ESTUDO DA MÉTRICA DE UM EPIGRAMA LATINO PRODUZIDO NO BRASIL NO SÉCULO XVIII

Maria Regina Pante (UEM)

 

INTRODUÇÃO

No século XVIII, mais precisamente no ano de 1749, em Mariana - Minas Gerais , ocorreu um grande festejo público , em decorrência da criação do novo bispado marianense e da chegada do bispo , vindo do Maranhão. Foram dias de comemorações, com procissão , shows pirotécnicos , teatros , festas sagradas e profanas e, ao final , uma academia de curta duração . Dela participaram muitas pessoas , das quais várias pertencentes ao clero . Dessa academia resultou uma obra , hoje rara , intitulada Aureo Throno Episcopal collocado nas minas do ouro ou Notícia breve da Creação do novo bispado Marianense..., na qual se encontram a relação da longa viagem empreendida pelo bispo e sua comitiva , do Maranhão até Mariana , a descrição de toda a entrada , dos festejos , shows , teatros , bem como os trabalhos da academia então realizada. Entre esses trabalhos encontram-se poesias em português , espanhol e latim , além de discursos proferidos na ocasião .

Nosso objeto de análise no presente artigo é um dos poemas recitados nesta academia . Trata-se de um epigrama constituído de dez versos ou cinco dísticos elegíacos , da autoria de Antonio Dias Cordeiro .

Faremos uma análise métrica deste epigrama , conforme os manuais de métrica latina , ou seja, uma abordagem dos tipos de pés métricos encontrados e dos esquemas de substituições .

Para tanto , procedemos a uma descrição das características do hexâmetro datílico, do dístico elegíaco , apresentando, sempre que possível , exemplos de autores clássicos latinos , a fim de que nossas explicações se tornem suficientemente claras .

 

 

O hexâmetro datílico

Também conhecido por verso épico ou verso heróico , o hexâmetro datílico é a forma mais antiga de verso grego de que se tem conhecimento . Foi empregado por Homero, na Ilíada e na Odisséia . Do seu emprego nas poesias épicas, estendeu-se à poesia didática , com Hesíodo e à poesia pastoril , com Teócrito.

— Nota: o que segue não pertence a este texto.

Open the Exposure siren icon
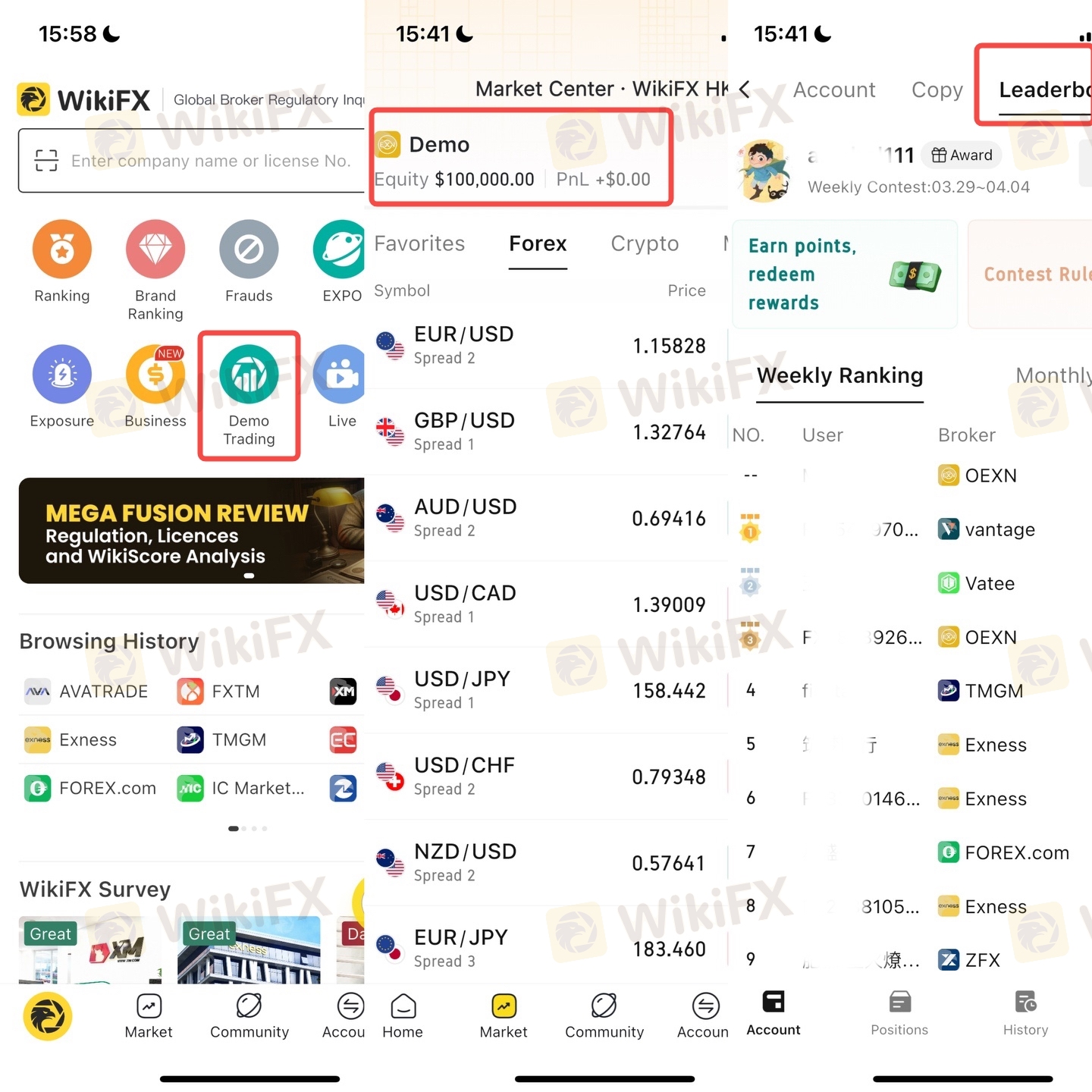This screenshot has width=1092, height=1092. (x=62, y=374)
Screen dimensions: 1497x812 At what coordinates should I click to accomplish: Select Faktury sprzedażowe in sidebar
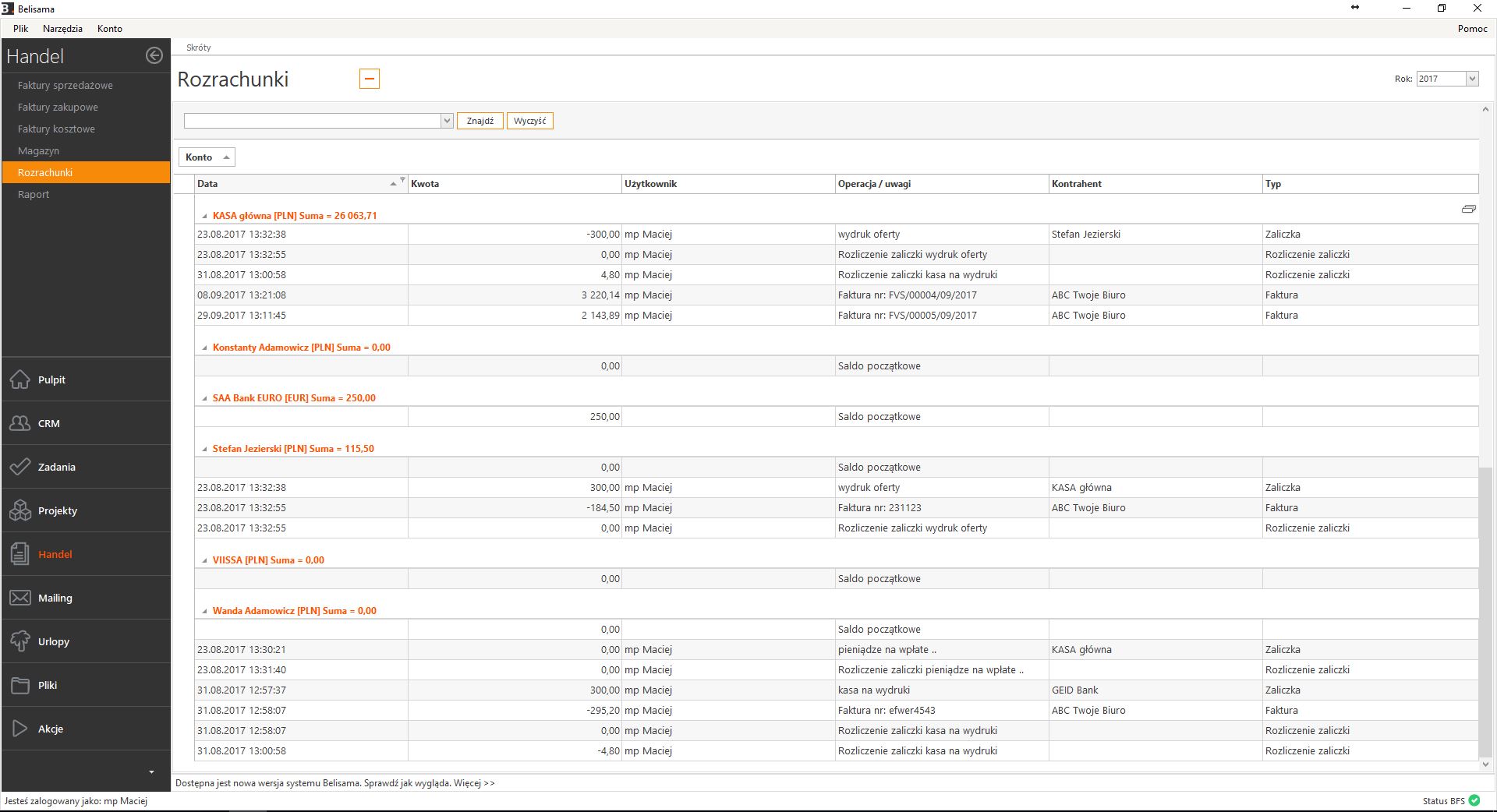[65, 85]
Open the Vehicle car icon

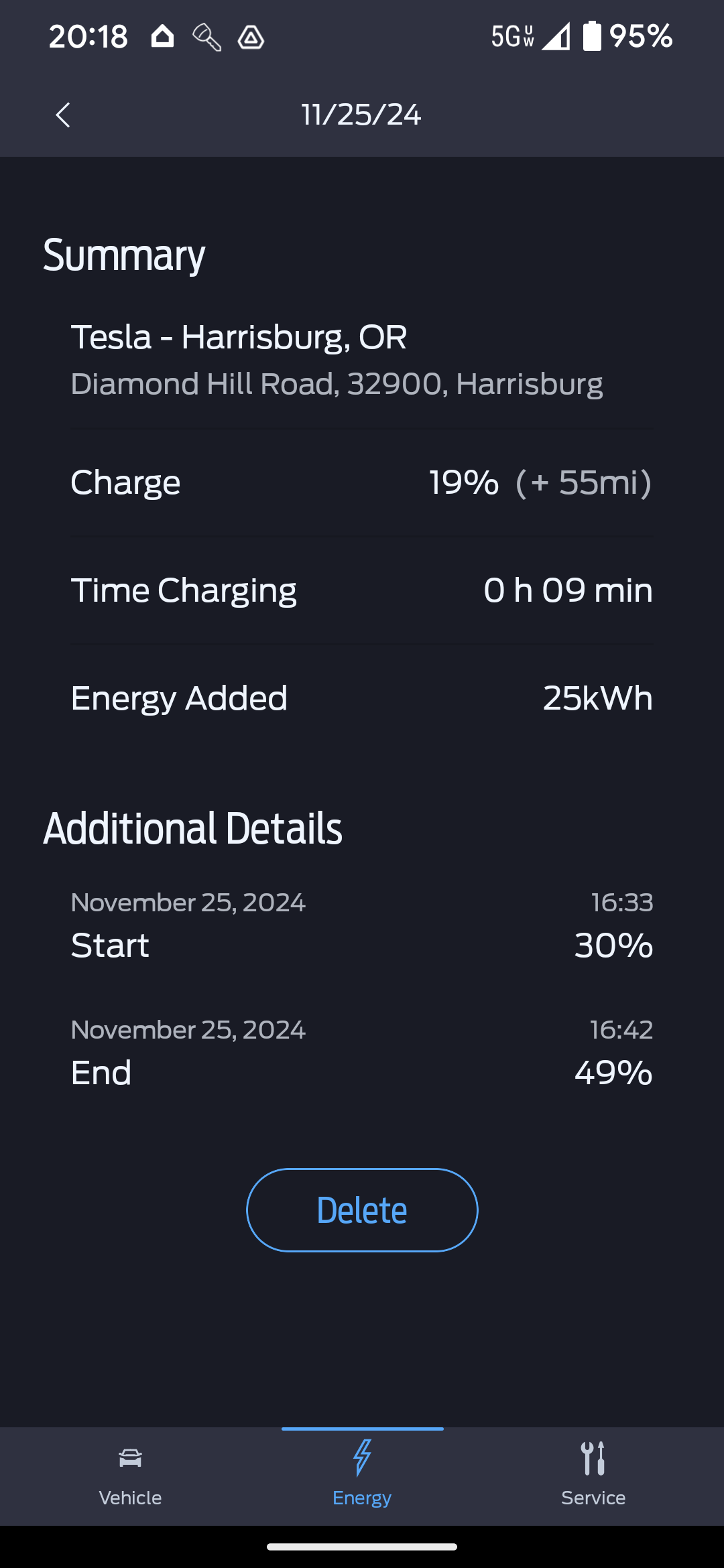(x=130, y=1457)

Este tipo de verso foi introduzido na literatura latina por Enio (239-169 a.C.), para compor seus Anais , desaparecendo, dessa forma , o verso satúrnio, empregado por Névio (ap. 270 - ap. 199 a.C.), em A Guerra Púnica (Poenicum Bellum).[1]

Uma vez introduzido na literatura latina , foi aperfeiçoado por Virgílio e Ovídio, aproximando-se dos modelos gregos , salvo nos aspectos concernentes à cesura e ao fecho do verso , tornando o ritmo diferente do de Homero. Adaptado à literatura latina , o hexâmetro datílico passou a ser o verso preferido de Virgílio, na epopéia e nas poesias didática e pastoril , de Lucílio, na sátira , de Lucrécio, na poesia didática , de Horácio, na epístola .

Em decorrência de sua rigidez e de seu ritmo nada natural para a língua latina , o hexâmetro datílico provocou a exclusão de inúmeras palavras latinas correntes , principalmente aquelas que continham uma breve isolada entre duas longas: cōnsǔlēs, īmpĕrātor,as que começavam por três breves seguidas ĭnĭtĭum, sŏcĭĕtas, e as que tinham duas longas consecutivas entre duas breves nĕcēssārĭa, fǔīssēmŭs, etc, fazendo com que o verso perdesse em originalidade o que tinha em elegância . O motivo alegado para tal exclusão era o fato de tais palavras , - tipicamente romanas e dificilmente substituíveis -, não se adequarem ao ritmo datílico (- vv) ou (- - ). (Nougaret, 1948); (Herrero-Llorente, 1971).

 

A estrutura do hexâmetro datílico

O hexâmetro datílico, como o próprio nome sugere, é o verso de ritmo datílico, ou seja, composto por seis pés , contendo um elemento ( ou meio-pé) forte e um elemento ( ou meio-pé) fraco , de forma que o acento (ictus) ou sílaba forte , sempre recai sobre o primeiro meio-pé.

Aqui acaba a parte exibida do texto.